JO: The idea to use “Hills Like White Elephants” as a template came almost immediately. As we were having the conversation, I wasn’t thinking about eventually writing an essay. But I was thinking, Damn, it’s uncanny how much this conversation is like the one between The American and his girl, Jig. Even though that essay hints at life decisions that are very personal, discussing them (obliquely) wasn’t especially difficult. Funny thing about CNF: the first hurdle is to get comfortable writing about yourself, to get used to revealing personal details. The second hurdle is understanding that you don’t have to reveal everything. You don’t have to bleed all over the page. Lots of writers clear the first hurdle but not the second.
BB: So going back to that question, what was the most difficult moment/event for you to write about in the collection? In the “I-have-given-life-to-this-thing-and-raised-it-to-adulthood-and-man-that-was-a-really-difficult-patch-back-there-whoo-boy” sense?
JO: Probably the essay “Partisans,” the one where I’m watching the football game in Mexico at the racist guy’s house. In many of these essays, I behave in ways I’m not especially proud of, but in that essay specifically, damn, what an asshole I am. The hard part, though, wasn’t revealing my asshole-ness. The hard part was finding empathy for that asshole. Just as presenting myself as a clear-cut hero would have been a lie, so would presenting myself as a clear-cut villain, a nothing but an a-hole. Instead, I was going for honesty, meaning self-deprecation but not self-flagellation. I tried to investigate why I acted the way I did. And why the racist guy acted the way he did. Why in the world would I put my interest in a meaningless football game above my morals and ethics and the health and safety of my wife?

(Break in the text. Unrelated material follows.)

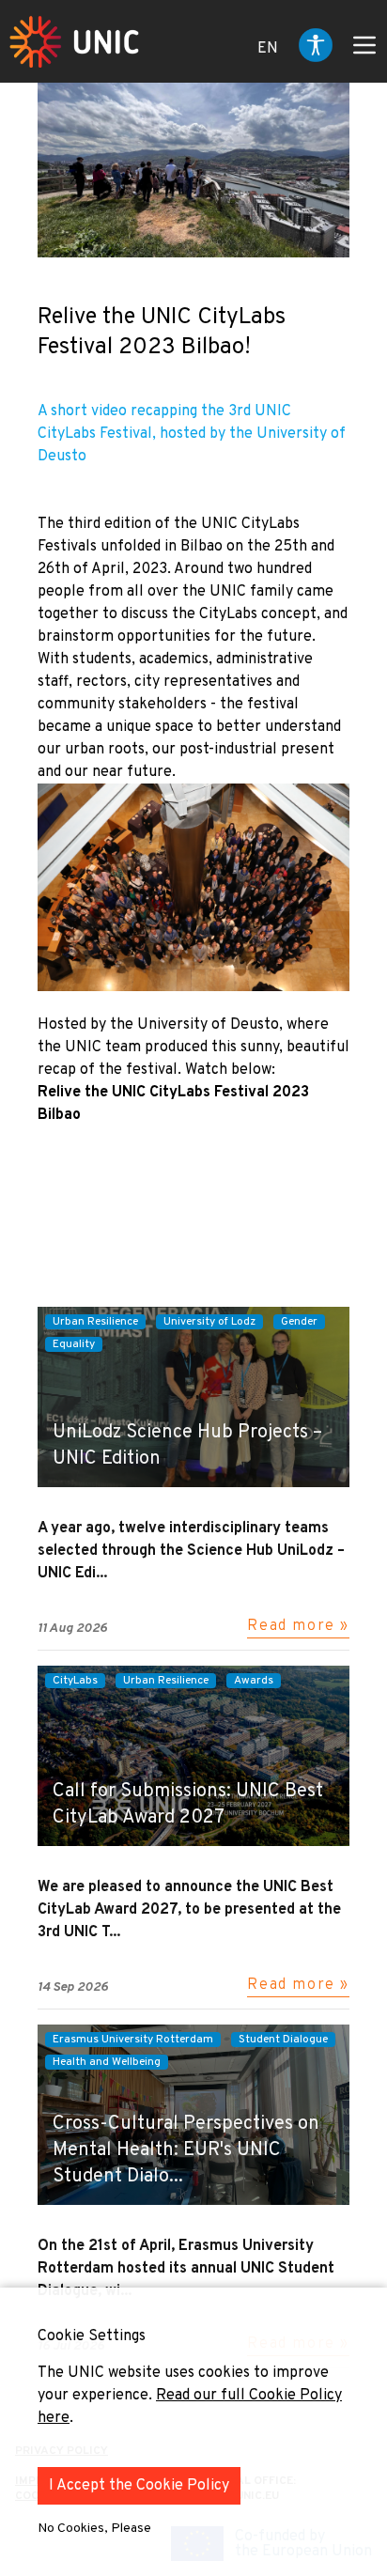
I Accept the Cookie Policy (139, 2485)
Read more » (298, 1626)
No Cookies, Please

BB: That’s one of my favorite essays in the book, too, because you do that work of the essay itself: writing about something in order to understand it better. (And let’s not forget that Kate had her knitting needles. She’s bad-ass.)
JO: Hell, yeah. She can defend herself.
BB: I know that your next book, Waiting to Derail, is a study on Whiskeytown, the band that launched Ryan Adams’ career, but I’m wondering what that future project is that you’re wanting to tackle but you know you’re not ready for yet, or that you’re scared of.
BB: Our readers want to know!
JO: Oh, man, the project I’m scared of (and also excited by) is one day trying to write a novel. Seems like a mountain every writer has to climb. I have a few ideas, and I haven’t yet settled on one, so maybe I’ll try them out at story-length first. I’m a nonfiction guy, so whatever fiction I write is going to feel pretty realistic. No elves or unicorns. Then again: a minotaur-like creature that’s half elf, half unicorn could be super cool, especially if he also drove a tow truck. A tow truck that traveled into a fourth dimension.
JOE OESTREICH is the author of Partisans, Lines of Scrimmage (with Scott Pleasant), and Hitless Wonder. His work has appeared in storySouth and many other journals and magazines. He teaches creative writing at Coastal Carolina University in Conway, SC.